This is an analysis and visualisation of the Ruff linter and formatter tool (specifically ruff-pre-commit) adoption I performed on 8th Nov 2023 by scraping the .pre-commit-config.yaml files of the top 1000 most popular (by star count) Python Github repos (that used a pre-commit-config.yaml, and had existed since the beginning of June 2022).

Two Jupyter notebooks are included I used to produce the above plot:

  • collect_data.ipynb - this notebook uses pyGithub to scrape the repo data and save historial .pre-commit-config.yaml files (one per month, per repo)
  • analyse_results.ipynb - this notebook aggregates the counts of repos that use a particular pre-commit tool to produce the above plot

Additional notes on the usage of the notebooks is included in the notebooks themselves.

Motivation

I'd observed a lot of positive sentiment around Ruff - the Python linter and formatter tool which I too shared. But when it came to convincing others that Ruff was a good tool to adopt I had no quantiative evidence to back up the idea that it was gaining a lot of market/repo share. To address that I thought a (relatively) easy way was to monitor trends in pre-commit tool use over time in popular Python Github repos.

Results / Discussion

I'd heard anecdotally that Ruff was eating the other Python linters and formatters lunch - and I was pleased this plot showing the share of the 1000 most popular Python repos each tool has been used in over time appears to back up that idea. As Ruff encompasses the rule sets of so many other Python linters (probably the most popular competitor being Flake8) it does seem to be taking market share at their expense (I had observed several high profile Python repos PRs making this transition to Ruff so I was pretty confident this would be the case). At the time of writing Ruff-formatter (which offers near equivalent functionality to Black) has only recently gone into Beta and been recommended for production use. I expect if this analysis is followed up in several more months we may see Black also start to lose ground relative to Ruff as isort already has (to a degree).

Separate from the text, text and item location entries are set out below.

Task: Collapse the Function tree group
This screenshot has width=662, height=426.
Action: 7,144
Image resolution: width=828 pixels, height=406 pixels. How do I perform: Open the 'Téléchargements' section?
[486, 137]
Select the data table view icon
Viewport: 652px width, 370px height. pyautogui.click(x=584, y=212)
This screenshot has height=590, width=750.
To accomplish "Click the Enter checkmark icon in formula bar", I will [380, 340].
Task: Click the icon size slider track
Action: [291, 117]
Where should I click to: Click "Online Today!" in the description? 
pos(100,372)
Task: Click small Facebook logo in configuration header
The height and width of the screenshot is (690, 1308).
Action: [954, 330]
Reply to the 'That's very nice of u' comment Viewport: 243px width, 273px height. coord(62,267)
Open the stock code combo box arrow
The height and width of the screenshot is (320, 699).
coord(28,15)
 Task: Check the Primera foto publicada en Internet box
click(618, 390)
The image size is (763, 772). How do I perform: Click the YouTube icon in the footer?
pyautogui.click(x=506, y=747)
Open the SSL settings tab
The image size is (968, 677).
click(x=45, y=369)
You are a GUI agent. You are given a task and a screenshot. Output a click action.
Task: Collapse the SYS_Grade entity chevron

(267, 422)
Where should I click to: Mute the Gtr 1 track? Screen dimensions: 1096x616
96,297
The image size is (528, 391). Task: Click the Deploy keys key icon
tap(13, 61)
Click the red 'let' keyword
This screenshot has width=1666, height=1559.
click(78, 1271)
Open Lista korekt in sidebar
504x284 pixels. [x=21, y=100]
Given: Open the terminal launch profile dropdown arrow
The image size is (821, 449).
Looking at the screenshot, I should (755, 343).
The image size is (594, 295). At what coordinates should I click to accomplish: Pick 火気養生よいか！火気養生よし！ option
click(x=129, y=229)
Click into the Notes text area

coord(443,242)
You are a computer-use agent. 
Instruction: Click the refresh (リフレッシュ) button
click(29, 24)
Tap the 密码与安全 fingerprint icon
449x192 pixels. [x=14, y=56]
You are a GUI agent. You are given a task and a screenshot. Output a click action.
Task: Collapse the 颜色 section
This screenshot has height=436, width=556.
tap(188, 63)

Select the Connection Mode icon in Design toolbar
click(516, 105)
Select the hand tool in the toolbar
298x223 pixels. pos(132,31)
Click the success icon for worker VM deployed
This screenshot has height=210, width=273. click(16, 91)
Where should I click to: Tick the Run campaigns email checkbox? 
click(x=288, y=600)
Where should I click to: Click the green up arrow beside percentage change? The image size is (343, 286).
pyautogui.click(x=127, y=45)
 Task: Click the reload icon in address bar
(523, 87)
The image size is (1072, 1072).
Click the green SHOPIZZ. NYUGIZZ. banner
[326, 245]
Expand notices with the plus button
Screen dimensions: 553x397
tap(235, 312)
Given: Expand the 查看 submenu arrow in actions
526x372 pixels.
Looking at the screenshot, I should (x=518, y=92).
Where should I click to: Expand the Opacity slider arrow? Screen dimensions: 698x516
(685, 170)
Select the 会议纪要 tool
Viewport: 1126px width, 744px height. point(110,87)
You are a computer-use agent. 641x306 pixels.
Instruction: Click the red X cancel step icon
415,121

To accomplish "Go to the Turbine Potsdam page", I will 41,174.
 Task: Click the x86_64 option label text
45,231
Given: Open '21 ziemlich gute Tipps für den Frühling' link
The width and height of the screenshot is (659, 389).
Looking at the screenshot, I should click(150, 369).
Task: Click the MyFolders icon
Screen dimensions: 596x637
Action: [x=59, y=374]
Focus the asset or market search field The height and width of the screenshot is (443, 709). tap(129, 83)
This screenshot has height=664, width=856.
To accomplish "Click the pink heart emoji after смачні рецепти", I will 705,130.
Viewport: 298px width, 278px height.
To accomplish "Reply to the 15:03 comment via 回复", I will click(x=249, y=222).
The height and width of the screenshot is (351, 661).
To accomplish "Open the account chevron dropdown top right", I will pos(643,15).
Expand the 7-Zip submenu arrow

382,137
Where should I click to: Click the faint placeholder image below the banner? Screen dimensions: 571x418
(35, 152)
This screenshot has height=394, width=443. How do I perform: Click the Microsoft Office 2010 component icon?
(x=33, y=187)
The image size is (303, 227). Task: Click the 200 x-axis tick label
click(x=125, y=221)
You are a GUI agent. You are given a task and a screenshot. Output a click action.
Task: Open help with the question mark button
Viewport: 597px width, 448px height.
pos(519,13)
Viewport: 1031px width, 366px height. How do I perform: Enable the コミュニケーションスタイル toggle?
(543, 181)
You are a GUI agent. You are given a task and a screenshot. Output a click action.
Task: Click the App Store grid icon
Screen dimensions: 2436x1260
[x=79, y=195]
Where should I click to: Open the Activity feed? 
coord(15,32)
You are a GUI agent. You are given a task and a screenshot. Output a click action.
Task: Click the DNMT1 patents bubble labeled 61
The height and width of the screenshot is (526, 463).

Limitations / Further Possible Work

I chose to analyse pre-commit-config.yaml files since that is a single file per repo almost always in the root of the repo which made it ideal for analysis. There's lots of popular Python repo that use different continuous integration workflow tools and this analysis completely misses those repos. In the case of GitHub specifically analysing the Github action configuration files may be more comprehensive way to monitor usage (but I suspect technically a lot more complicated to implement). Even in the case of pre-commit-config.yaml files since they can execute tools via scripts, or installed in different ways, even in this simple case I resorted to some heuristic rule (see analyse_results.ipynb) to guess at what tool was actually being executed.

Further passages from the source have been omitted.